August 14, 2008

this river’s full of lost sharks

The first song on The National‘s 2005 album Alligator is also one of my favorites by them, ever. There is an ineffable quality to “Secret Meeting” that I never tire of listening to — the fantastic percussion that firmly anchors the song to bedrock as the luminous guitar chords dance and skitter above it. But in the midst of the beauty it has a darker chaos thrumming just beneath the surface, as with so much of their music. Berninger sings agitatedly about spies, sharks, and paranoia, all the second-guessing and questioning that forces a retreat to this secret meeting in the basement of his brain.

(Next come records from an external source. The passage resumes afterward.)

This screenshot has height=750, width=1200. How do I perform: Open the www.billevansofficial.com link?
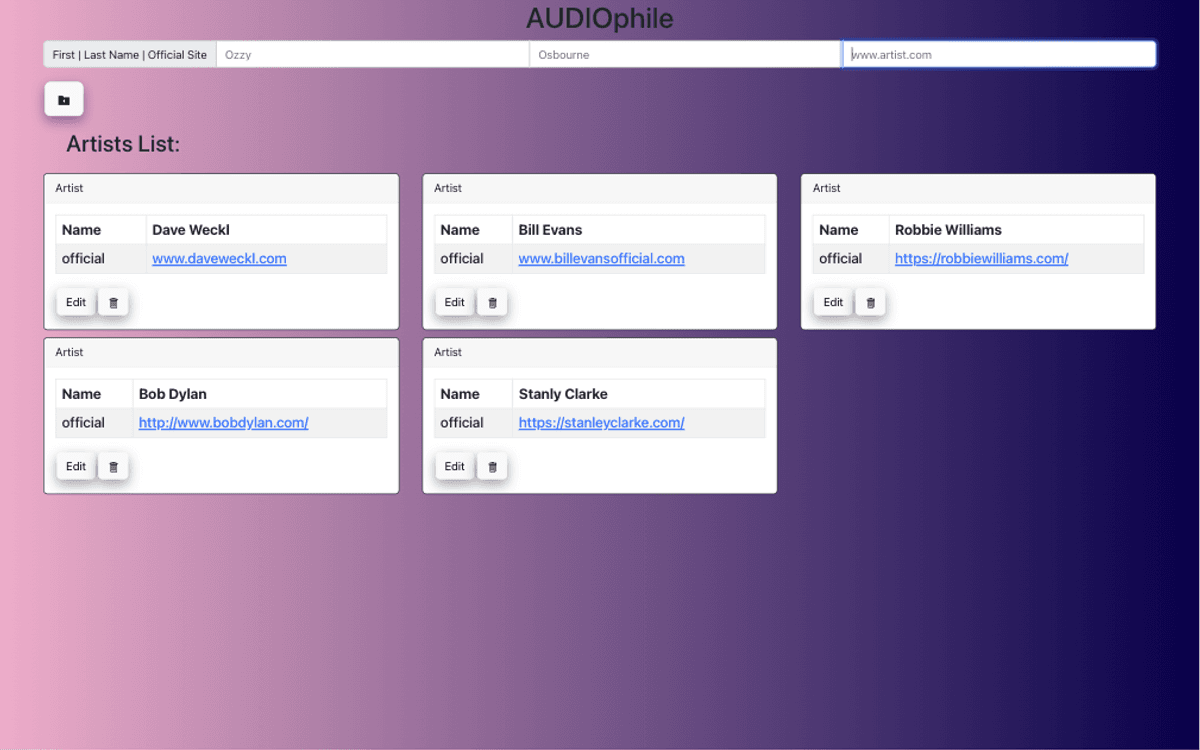click(x=601, y=258)
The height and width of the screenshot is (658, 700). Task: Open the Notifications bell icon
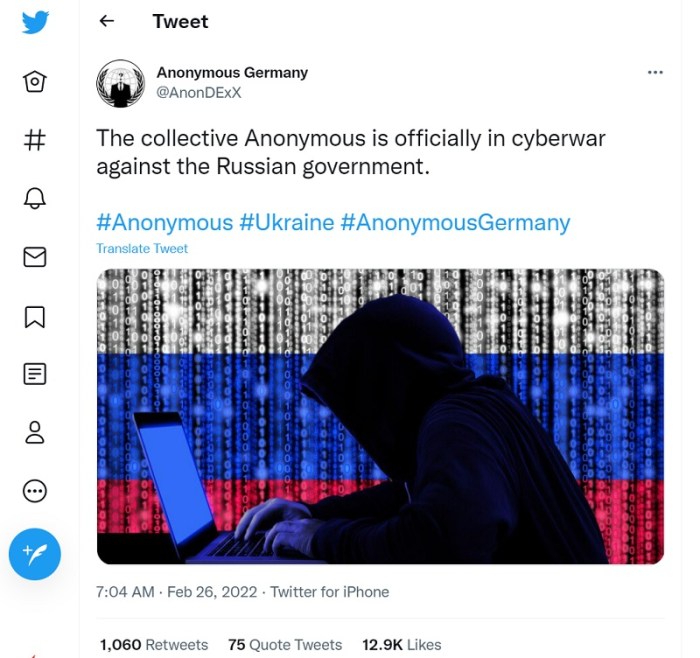point(35,198)
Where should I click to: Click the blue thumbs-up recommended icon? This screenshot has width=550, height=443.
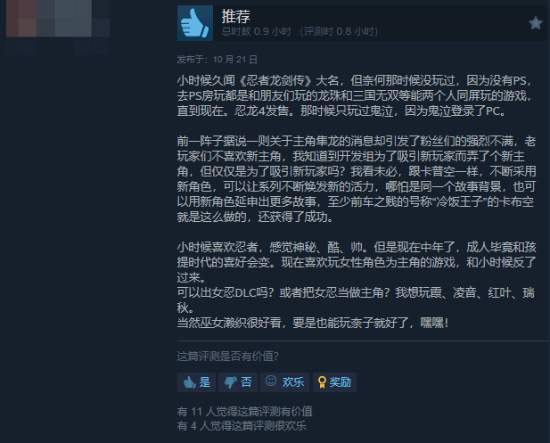[x=195, y=23]
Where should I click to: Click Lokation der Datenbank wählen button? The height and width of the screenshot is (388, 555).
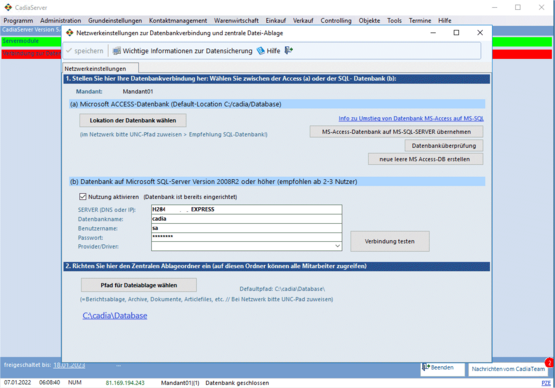[x=133, y=120]
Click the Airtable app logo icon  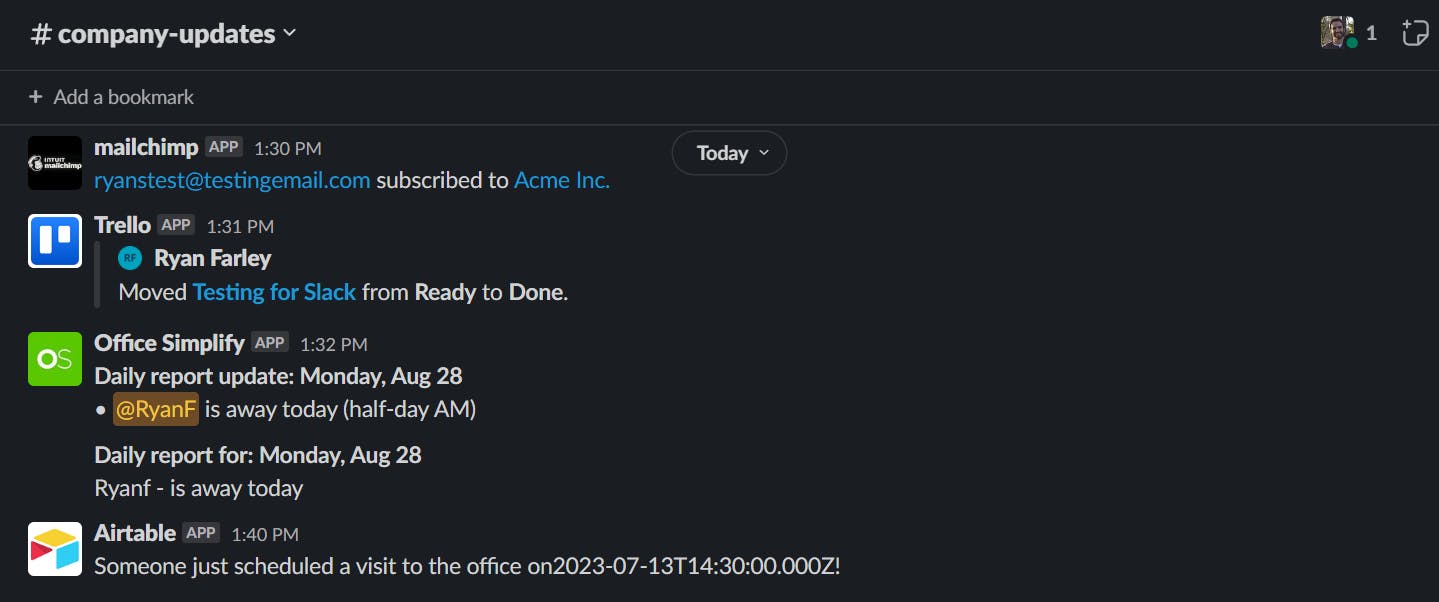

And the song feels exactly like an internal monologue warring. The indistinct yelling in the background builds towards the end to echo all our anxieties. But you can’t quite tell what they are so urgently telling him to do, like that dream where you can blindly feel around the edges of coherency but can’t quite grasp where you’re running or the mission you are supposed to be fulfilling. Are they yelling just drop the dice and roll it? Don’t draw the ace and fold it? How are you supposed to place your bet, to play your game, when it sounds like this inside your head? But I know exactly what that feels like; I think we all do.

The song builds into gorgeous chaos as everything degenerates and clamors inside before that final chord, the crash of the cymbal, the curtain fall and the lights out.

If you’ve never listened to The National, or never heard this song, I find it really hard to not love.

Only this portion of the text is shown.